* Problem details: Print out every record exactly as it appears.

[Saved entries]

*-*-*

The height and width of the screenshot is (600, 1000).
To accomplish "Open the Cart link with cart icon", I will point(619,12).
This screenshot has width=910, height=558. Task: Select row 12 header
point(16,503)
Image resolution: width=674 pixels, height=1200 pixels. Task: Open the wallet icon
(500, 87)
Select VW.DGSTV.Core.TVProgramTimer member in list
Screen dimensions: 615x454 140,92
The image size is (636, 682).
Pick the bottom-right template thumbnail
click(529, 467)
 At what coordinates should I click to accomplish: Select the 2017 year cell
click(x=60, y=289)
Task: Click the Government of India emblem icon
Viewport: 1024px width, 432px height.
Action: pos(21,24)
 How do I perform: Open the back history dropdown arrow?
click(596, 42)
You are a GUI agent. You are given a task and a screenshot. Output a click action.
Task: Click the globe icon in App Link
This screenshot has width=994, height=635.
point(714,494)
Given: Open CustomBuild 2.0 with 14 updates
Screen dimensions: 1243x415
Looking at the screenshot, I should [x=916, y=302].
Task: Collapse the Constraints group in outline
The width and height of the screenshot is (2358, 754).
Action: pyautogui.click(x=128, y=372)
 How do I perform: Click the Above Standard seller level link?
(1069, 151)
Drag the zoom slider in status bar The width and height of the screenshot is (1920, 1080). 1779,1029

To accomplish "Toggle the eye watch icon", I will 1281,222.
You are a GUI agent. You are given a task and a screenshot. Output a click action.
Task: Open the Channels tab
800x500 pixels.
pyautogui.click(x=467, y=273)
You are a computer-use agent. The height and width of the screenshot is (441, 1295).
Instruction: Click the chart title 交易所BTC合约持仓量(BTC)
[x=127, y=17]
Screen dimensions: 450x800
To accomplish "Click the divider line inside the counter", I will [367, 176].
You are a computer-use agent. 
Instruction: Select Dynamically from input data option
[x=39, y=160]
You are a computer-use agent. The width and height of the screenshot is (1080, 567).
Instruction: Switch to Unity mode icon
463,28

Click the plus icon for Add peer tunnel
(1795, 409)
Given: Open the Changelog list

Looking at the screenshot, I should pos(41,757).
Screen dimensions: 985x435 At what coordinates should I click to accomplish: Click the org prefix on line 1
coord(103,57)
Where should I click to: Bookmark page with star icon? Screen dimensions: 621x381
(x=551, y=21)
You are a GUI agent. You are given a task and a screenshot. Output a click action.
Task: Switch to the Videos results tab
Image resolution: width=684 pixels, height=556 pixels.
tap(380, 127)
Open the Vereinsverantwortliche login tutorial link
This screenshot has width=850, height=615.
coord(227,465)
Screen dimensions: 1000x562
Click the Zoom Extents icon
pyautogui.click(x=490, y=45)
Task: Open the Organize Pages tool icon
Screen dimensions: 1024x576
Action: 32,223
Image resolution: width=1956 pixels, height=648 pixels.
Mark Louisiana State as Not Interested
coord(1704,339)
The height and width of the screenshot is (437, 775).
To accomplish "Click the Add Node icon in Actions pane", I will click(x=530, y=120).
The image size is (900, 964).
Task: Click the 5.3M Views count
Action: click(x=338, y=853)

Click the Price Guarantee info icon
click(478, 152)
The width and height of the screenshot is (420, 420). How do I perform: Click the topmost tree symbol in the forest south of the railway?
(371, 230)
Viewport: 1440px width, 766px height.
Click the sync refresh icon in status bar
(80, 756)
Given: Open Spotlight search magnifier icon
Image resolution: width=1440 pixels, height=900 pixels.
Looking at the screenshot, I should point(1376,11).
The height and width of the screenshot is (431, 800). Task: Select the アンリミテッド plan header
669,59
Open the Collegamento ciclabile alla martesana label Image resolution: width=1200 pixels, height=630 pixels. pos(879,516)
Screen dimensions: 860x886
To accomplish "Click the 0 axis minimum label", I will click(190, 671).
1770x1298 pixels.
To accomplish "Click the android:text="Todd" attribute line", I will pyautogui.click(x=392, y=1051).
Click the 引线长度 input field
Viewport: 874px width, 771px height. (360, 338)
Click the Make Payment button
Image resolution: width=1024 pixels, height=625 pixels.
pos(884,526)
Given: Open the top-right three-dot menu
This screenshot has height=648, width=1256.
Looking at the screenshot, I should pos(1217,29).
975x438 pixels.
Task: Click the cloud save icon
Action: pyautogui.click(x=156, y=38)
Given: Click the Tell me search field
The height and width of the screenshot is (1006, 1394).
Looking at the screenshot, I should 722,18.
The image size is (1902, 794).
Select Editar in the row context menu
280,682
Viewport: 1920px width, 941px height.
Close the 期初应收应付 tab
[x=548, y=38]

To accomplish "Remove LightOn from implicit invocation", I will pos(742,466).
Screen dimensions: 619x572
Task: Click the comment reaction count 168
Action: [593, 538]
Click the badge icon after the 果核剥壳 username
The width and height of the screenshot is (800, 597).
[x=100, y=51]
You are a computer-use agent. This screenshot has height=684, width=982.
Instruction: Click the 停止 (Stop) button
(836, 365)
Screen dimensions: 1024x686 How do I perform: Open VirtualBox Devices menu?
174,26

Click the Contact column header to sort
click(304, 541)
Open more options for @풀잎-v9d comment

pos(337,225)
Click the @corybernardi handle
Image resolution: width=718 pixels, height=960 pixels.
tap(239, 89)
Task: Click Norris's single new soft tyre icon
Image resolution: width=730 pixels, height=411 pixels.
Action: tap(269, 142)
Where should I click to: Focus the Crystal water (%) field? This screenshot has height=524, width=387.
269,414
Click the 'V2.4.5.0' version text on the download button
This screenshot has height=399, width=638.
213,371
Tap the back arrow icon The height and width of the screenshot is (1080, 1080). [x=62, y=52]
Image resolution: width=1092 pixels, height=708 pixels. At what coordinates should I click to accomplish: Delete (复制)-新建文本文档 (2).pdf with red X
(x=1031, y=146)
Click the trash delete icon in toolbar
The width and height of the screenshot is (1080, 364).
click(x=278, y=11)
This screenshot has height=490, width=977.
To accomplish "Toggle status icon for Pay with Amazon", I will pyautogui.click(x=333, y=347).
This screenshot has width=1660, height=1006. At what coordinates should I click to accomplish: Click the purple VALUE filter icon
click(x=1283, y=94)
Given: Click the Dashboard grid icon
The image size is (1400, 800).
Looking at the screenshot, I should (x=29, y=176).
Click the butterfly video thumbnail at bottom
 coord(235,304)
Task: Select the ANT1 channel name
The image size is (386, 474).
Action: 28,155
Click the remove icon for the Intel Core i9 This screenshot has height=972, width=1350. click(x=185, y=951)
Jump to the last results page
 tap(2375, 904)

*-*-*

* Response to the exercise:
The height and width of the screenshot is (600, 1000).
To accomplish "Open the Cart link with cart icon", I will point(619,12).
This screenshot has width=910, height=558. Task: Select row 12 header
point(16,503)
Image resolution: width=674 pixels, height=1200 pixels. Task: Open the wallet icon
(500, 87)
Select VW.DGSTV.Core.TVProgramTimer member in list
Screen dimensions: 615x454 140,92
The image size is (636, 682).
Pick the bottom-right template thumbnail
click(529, 467)
 At what coordinates should I click to accomplish: Select the 2017 year cell
click(x=60, y=289)
Task: Click the Government of India emblem icon
Viewport: 1024px width, 432px height.
Action: pos(21,24)
 How do I perform: Open the back history dropdown arrow?
click(596, 42)
You are a GUI agent. You are given a task and a screenshot. Output a click action.
Task: Click the globe icon in App Link
This screenshot has width=994, height=635.
point(714,494)
Given: Open CustomBuild 2.0 with 14 updates
Screen dimensions: 1243x415
Looking at the screenshot, I should [x=916, y=302].
Task: Collapse the Constraints group in outline
The width and height of the screenshot is (2358, 754).
Action: pyautogui.click(x=128, y=372)
 How do I perform: Click the Above Standard seller level link?
(1069, 151)
Drag the zoom slider in status bar The width and height of the screenshot is (1920, 1080). 1779,1029

To accomplish "Toggle the eye watch icon", I will 1281,222.
You are a GUI agent. You are given a task and a screenshot. Output a click action.
Task: Open the Channels tab
800x500 pixels.
pyautogui.click(x=467, y=273)
You are a computer-use agent. The height and width of the screenshot is (441, 1295).
Instruction: Click the chart title 交易所BTC合约持仓量(BTC)
[x=127, y=17]
Screen dimensions: 450x800
To accomplish "Click the divider line inside the counter", I will [367, 176].
You are a computer-use agent. 
Instruction: Select Dynamically from input data option
[x=39, y=160]
You are a computer-use agent. The width and height of the screenshot is (1080, 567).
Instruction: Switch to Unity mode icon
463,28

Click the plus icon for Add peer tunnel
(1795, 409)
Given: Open the Changelog list

Looking at the screenshot, I should pos(41,757).
Screen dimensions: 985x435 At what coordinates should I click to accomplish: Click the org prefix on line 1
coord(103,57)
Where should I click to: Bookmark page with star icon? Screen dimensions: 621x381
(x=551, y=21)
You are a GUI agent. You are given a task and a screenshot. Output a click action.
Task: Switch to the Videos results tab
Image resolution: width=684 pixels, height=556 pixels.
tap(380, 127)
Open the Vereinsverantwortliche login tutorial link
This screenshot has width=850, height=615.
coord(227,465)
Screen dimensions: 1000x562
Click the Zoom Extents icon
pyautogui.click(x=490, y=45)
Task: Open the Organize Pages tool icon
Screen dimensions: 1024x576
Action: 32,223
Image resolution: width=1956 pixels, height=648 pixels.
Mark Louisiana State as Not Interested
coord(1704,339)
The height and width of the screenshot is (437, 775).
To accomplish "Click the Add Node icon in Actions pane", I will click(x=530, y=120).
The image size is (900, 964).
Task: Click the 5.3M Views count
Action: click(x=338, y=853)

Click the Price Guarantee info icon
click(478, 152)
The width and height of the screenshot is (420, 420). How do I perform: Click the topmost tree symbol in the forest south of the railway?
(371, 230)
Viewport: 1440px width, 766px height.
Click the sync refresh icon in status bar
(80, 756)
Given: Open Spotlight search magnifier icon
Image resolution: width=1440 pixels, height=900 pixels.
Looking at the screenshot, I should point(1376,11).
The height and width of the screenshot is (431, 800). Task: Select the アンリミテッド plan header
669,59
Open the Collegamento ciclabile alla martesana label Image resolution: width=1200 pixels, height=630 pixels. pos(879,516)
Screen dimensions: 860x886
To accomplish "Click the 0 axis minimum label", I will click(190, 671).
1770x1298 pixels.
To accomplish "Click the android:text="Todd" attribute line", I will pyautogui.click(x=392, y=1051).
Click the 引线长度 input field
Viewport: 874px width, 771px height. (360, 338)
Click the Make Payment button
Image resolution: width=1024 pixels, height=625 pixels.
pos(884,526)
Given: Open the top-right three-dot menu
This screenshot has height=648, width=1256.
Looking at the screenshot, I should pos(1217,29).
975x438 pixels.
Task: Click the cloud save icon
Action: pyautogui.click(x=156, y=38)
Given: Click the Tell me search field
The height and width of the screenshot is (1006, 1394).
Looking at the screenshot, I should 722,18.
The image size is (1902, 794).
Select Editar in the row context menu
280,682
Viewport: 1920px width, 941px height.
Close the 期初应收应付 tab
[x=548, y=38]

To accomplish "Remove LightOn from implicit invocation", I will pos(742,466).
Screen dimensions: 619x572
Task: Click the comment reaction count 168
Action: [593, 538]
Click the badge icon after the 果核剥壳 username
The width and height of the screenshot is (800, 597).
[x=100, y=51]
You are a computer-use agent. This screenshot has height=684, width=982.
Instruction: Click the 停止 (Stop) button
(836, 365)
Screen dimensions: 1024x686 How do I perform: Open VirtualBox Devices menu?
174,26

Click the Contact column header to sort
click(304, 541)
Open more options for @풀잎-v9d comment

pos(337,225)
Click the @corybernardi handle
Image resolution: width=718 pixels, height=960 pixels.
tap(239, 89)
Task: Click Norris's single new soft tyre icon
Image resolution: width=730 pixels, height=411 pixels.
Action: tap(269, 142)
Where should I click to: Focus the Crystal water (%) field? This screenshot has height=524, width=387.
269,414
Click the 'V2.4.5.0' version text on the download button
This screenshot has height=399, width=638.
213,371
Tap the back arrow icon The height and width of the screenshot is (1080, 1080). [x=62, y=52]
Image resolution: width=1092 pixels, height=708 pixels. At what coordinates should I click to accomplish: Delete (复制)-新建文本文档 (2).pdf with red X
(x=1031, y=146)
Click the trash delete icon in toolbar
The width and height of the screenshot is (1080, 364).
click(x=278, y=11)
This screenshot has height=490, width=977.
To accomplish "Toggle status icon for Pay with Amazon", I will pyautogui.click(x=333, y=347).
This screenshot has width=1660, height=1006. At what coordinates should I click to accomplish: Click the purple VALUE filter icon
click(x=1283, y=94)
Given: Click the Dashboard grid icon
The image size is (1400, 800).
Looking at the screenshot, I should (x=29, y=176).
Click the butterfly video thumbnail at bottom
 coord(235,304)
Task: Select the ANT1 channel name
The image size is (386, 474).
Action: 28,155
Click the remove icon for the Intel Core i9 This screenshot has height=972, width=1350. click(x=185, y=951)
Jump to the last results page
 tap(2375, 904)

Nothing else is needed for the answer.